**KURZE AUFGABE:**
Beantworte anhand des Forumsthreads übers Angeln:
1. Welchen Angler empfiehlt der erste Beitrag für Videos zum Karpfenangeln?
2. Mit welcher Methode rät Peter_Piper zu beginnen?
3. Wie viele Fische wurden laut thanatos an der Hohenwartetalsperre gefangen, und welcher Art?

**AUSGANGSTEXT:**
+++++

Sind andere Angler an deinem Gewässer, die Fische fangen, dann solltest Du unbedingt zuschauen. Nimm Dir die Zeit, suche das Gespräch mit erfahrenen Anglern an deinen Gewässern und schaue Ihnen sprichwörtlich über die Schulter. Oft machen Kleinigkeiten den Unterschied. Mach Dir vielleicht auch mal ein paar Notizen hierzu.

Ansonsten kannst Du natürlich unzählige Infos in den sozialen Medien finden, die aber manchmal nur verwirren.
Hilfreich sind auch Berichte erfahrener Angler in Angelzeitschriften. Ich habe mir früher immer Sonderhefte zu bestimmte fischarten und Methoden gekauft und mir dadurch neue Anregungen verschafft.

Außerdem finde ich es hilfreich ein angbuc zu führen, in dem du dir genau notierst, unter welchen Bedingungen du Fische gefangen hast. Hierzu gehören dann auch die genaue Methode und die Köderwahl.

Wenn du zum Beispiel Karpfenangeln möchtest, dann schau Dir auch Videos von bekannten Anglern an, die alles genau erklären. So z.B. Thomas Faßbender, den ich super finde, weil er immer wier alles genau erklärt.

Ansonsten hast Du in jedem Fall schonmal großes Durchhaltevermögen bewiesen. das ist die Grundvoraussetzung für den Erfolg. Also nur Mut!


----------



## Oyabun (2. Januar 2020)

Andere Angler Fragen die das Gewässer kennen. Teilweise sind die echt nett. 
Und ganz wichtig. Nicht aufgeben! 

Irgendwann ist der Bann gebrochen und es fluppt!


----------



## Peter_Piper (2. Januar 2020)

Wenn ich dich richtig verstanden habe, warst du bisher erst einige Male an kommerziellen (Forellen)teichen zum angeln? Wenn du das Angeln in all seinen vielen tollen Facetten wirklich kennen und erlernen möchtest, würde ich zu einem Verein raten. Dort findest du bestimmt einen Angebuddy, oder kannst zumindest den Kollegen über die Schulter schauen. Zudem würde ich an deiner Stelle evtl. mit dem feedern beginnen. Da ist dich Chance etwas größer, dass eine Vielzahl verschiedener Fische beißt. Apropos beißen: Frag nicht, wie oft ich schon als Schneider nach Hause marschiert bin. Also, Kopf hoch und weiter probieren!


----------



## thanatos (10. Januar 2020)

auf keinen Fall versuchen gleich den Fisch des Lebens zu fangen - klein anfangen und dann steigern !
ja der Mythos Talsperren es wird nur von den Superfängen berichtet - von den Schneidertagen leider nicht .
Ein Erlebnis - an der Hohenwartetalsperre - es waren etwa 100 Angler Tag und Nacht aktiv - habe am nächsten Morgen einen Rundgang gemacht 
( Sonntagfrüh ) wollte mal sehen wieviel mit mir mit geschneidert haben - es wurde ein einziger Zander gefangen !!!
Die Jungs denen ich meine Köfis geschenkt habe konnten gar nicht verstehen das ich abhaue - gefreut haben sie sich trotzdem .

+++++

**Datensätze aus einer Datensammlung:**
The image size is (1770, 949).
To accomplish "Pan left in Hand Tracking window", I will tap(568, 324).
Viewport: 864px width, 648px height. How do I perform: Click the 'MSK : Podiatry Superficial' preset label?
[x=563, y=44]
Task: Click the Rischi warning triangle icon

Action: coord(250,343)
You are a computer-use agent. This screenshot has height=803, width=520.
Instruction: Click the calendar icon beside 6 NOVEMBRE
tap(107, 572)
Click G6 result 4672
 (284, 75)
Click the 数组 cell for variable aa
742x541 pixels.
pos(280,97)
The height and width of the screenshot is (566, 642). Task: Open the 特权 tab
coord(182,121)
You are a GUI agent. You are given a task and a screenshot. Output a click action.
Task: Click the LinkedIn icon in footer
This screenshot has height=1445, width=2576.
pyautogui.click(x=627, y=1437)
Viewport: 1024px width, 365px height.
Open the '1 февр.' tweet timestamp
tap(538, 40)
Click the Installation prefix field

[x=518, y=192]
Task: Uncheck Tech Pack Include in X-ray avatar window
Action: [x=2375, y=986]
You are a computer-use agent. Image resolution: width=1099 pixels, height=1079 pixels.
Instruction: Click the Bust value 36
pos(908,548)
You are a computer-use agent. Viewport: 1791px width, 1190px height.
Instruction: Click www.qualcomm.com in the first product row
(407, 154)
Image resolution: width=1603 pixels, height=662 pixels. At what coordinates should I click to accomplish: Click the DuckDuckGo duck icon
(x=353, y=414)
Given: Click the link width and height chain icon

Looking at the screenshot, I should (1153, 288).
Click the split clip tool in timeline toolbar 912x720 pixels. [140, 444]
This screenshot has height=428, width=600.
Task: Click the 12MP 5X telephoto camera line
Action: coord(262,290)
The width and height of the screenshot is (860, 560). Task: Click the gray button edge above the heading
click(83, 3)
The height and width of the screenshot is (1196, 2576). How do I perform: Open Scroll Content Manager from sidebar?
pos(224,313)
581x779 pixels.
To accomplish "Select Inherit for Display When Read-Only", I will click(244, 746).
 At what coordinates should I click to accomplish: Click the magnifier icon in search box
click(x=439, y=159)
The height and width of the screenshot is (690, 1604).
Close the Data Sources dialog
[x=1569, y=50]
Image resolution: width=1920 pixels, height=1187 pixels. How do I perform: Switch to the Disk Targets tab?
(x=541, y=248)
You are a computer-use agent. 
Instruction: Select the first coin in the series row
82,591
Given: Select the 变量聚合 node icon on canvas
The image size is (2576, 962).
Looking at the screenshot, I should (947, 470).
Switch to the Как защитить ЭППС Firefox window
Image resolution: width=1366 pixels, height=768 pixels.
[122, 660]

+++++

**FERTIGE ANTWORT:**
1. Thomas Faßbender
2. Mit dem Feedern
3. Ein einziger Zander